After reviewing conditions at the plant over 10 years of operation, plans were made to add a supervisory control and data-acquisition system to remotely read the process water meters, upgrade the existing graphic control panel and add automatic dial-up capability in the event of high alarm conditions.

The manufacturing facility is currently implementing International Standards Organization (ISO) 14000 and may eventually reduce its wastewater flows by 20 percent through recycling at the plating lines.

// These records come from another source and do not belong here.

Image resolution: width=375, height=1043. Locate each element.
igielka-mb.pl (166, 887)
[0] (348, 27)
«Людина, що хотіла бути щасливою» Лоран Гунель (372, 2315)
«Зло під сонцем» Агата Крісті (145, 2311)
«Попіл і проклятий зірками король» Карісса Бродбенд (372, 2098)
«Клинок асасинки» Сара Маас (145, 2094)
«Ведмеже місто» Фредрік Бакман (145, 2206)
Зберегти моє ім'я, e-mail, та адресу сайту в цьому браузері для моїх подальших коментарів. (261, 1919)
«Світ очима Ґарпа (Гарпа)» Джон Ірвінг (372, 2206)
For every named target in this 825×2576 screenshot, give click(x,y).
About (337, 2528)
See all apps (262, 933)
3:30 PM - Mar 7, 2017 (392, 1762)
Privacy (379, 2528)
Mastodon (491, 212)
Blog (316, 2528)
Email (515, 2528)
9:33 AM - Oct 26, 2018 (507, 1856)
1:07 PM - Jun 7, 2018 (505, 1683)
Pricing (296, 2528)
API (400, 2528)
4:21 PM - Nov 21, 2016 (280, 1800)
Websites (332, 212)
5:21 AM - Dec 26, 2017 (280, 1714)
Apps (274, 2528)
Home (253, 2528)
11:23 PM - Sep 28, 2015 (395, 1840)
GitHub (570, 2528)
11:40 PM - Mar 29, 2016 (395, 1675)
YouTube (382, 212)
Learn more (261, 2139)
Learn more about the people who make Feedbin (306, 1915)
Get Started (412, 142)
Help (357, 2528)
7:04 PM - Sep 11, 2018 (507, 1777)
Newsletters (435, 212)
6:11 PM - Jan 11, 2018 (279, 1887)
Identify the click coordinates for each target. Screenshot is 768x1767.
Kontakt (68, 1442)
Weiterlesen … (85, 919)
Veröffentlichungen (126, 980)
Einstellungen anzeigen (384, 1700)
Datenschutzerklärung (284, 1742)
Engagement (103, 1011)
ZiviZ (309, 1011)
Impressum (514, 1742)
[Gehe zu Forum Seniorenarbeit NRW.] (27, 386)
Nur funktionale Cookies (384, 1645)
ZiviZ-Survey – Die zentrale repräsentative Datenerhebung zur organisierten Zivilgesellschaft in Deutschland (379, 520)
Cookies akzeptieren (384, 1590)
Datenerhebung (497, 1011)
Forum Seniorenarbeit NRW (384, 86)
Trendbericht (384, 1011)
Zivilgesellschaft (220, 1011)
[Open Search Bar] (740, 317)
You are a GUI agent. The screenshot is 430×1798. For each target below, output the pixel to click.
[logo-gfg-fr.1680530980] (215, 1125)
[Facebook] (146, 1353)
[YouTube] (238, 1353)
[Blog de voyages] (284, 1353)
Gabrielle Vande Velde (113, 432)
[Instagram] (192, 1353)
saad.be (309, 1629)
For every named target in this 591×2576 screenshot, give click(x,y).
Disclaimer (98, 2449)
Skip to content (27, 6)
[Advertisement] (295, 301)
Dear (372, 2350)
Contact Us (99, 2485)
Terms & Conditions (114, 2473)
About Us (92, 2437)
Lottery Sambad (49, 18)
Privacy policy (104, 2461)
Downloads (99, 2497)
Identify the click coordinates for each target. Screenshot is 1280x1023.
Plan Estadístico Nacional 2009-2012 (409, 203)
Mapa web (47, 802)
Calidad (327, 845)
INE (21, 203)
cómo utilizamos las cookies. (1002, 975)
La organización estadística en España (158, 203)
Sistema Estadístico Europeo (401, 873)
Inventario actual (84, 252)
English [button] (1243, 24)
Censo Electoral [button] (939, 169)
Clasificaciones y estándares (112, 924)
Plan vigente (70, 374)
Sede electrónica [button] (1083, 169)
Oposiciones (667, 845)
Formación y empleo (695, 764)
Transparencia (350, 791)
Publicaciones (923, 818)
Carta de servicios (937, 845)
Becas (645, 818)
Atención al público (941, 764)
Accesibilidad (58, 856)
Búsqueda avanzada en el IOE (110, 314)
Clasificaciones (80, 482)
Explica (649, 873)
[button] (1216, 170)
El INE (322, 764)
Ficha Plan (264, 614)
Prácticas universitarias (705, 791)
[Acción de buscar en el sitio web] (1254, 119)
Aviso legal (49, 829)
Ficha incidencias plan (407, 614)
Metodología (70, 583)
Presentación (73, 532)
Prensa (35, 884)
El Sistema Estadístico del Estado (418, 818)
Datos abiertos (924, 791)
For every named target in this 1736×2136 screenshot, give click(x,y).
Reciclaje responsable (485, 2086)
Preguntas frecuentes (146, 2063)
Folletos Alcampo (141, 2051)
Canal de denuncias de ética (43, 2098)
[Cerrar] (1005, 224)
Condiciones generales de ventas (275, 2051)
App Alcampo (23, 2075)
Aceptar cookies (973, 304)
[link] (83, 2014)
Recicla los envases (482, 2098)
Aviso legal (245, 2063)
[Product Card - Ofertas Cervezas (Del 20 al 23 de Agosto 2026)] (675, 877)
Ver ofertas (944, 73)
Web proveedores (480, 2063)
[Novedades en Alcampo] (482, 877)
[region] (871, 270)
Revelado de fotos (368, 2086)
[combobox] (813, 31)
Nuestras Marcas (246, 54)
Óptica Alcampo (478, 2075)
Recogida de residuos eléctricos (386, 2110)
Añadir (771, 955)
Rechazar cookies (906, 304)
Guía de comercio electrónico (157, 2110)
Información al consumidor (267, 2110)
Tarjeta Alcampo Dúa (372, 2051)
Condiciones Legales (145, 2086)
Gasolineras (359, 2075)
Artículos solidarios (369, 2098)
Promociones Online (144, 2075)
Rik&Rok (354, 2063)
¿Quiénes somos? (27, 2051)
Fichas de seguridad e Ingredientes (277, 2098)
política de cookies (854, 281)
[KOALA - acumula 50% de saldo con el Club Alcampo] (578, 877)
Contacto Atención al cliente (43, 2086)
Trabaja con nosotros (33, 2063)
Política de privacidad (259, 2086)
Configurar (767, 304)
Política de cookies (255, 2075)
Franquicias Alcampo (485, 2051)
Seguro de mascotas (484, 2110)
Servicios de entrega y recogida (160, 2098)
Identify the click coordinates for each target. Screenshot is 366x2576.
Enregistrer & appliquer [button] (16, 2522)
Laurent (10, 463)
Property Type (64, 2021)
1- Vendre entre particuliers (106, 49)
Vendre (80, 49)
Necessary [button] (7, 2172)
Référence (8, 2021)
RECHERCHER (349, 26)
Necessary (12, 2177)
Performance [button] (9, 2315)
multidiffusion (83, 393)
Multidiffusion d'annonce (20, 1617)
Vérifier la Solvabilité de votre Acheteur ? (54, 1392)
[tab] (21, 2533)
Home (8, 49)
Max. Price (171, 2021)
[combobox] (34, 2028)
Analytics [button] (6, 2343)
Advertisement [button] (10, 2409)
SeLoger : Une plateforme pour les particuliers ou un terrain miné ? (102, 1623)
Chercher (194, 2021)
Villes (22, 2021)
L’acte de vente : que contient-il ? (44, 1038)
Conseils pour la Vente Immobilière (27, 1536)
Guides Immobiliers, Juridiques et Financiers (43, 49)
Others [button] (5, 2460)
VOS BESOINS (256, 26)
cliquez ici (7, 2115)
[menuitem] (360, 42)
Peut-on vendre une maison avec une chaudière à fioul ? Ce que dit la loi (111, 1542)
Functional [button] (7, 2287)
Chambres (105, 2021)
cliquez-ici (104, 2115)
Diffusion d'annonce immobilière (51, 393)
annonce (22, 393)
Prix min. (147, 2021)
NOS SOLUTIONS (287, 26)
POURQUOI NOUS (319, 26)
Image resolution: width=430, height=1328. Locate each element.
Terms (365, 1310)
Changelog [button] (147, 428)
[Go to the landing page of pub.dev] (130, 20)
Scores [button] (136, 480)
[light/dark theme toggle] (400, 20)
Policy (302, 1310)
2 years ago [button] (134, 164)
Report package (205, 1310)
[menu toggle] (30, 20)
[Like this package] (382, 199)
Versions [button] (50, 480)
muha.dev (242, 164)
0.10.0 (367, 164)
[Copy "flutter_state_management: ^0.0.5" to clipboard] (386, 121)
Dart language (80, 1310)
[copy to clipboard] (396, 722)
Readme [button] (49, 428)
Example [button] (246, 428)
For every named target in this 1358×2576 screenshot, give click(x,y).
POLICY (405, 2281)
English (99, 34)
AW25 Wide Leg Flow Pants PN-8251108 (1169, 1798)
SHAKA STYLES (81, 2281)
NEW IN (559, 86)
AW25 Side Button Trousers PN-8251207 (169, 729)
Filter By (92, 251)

Revisiting the wastewater treatment plant 10 years after it was built provides a valuable look at the evolution of design through a decade of operation. By taking the opportunity to compare expected results with actual results, the lessons learned can be applied to future work to make sure similar facilities stand the test of time in terms of function, durability, maintenance, cost and efficiency.

Year 2000 Comparison


Effluent Limitation2000 Data


Daily average Flow


None


87,000 gpd


pH:


Daily maximum


10


9.39


Daily minimum


5


8.86


Biochemical oxygen demand


None


78 mg/l


Chemical oxygen demand


None


199 mg/l


Suspended solids


None


18 mg/l


Oil (maximum grab)


100 mg/l


31 mg/l


Zinc (daily average)


1.48 mg


0.45 mg


Total chrome (daily average)


1.71 mg


0.14 mg


Overall, the plant is operating well within the pretreatment effluent limitations set by the municipal wastewater treatment plant.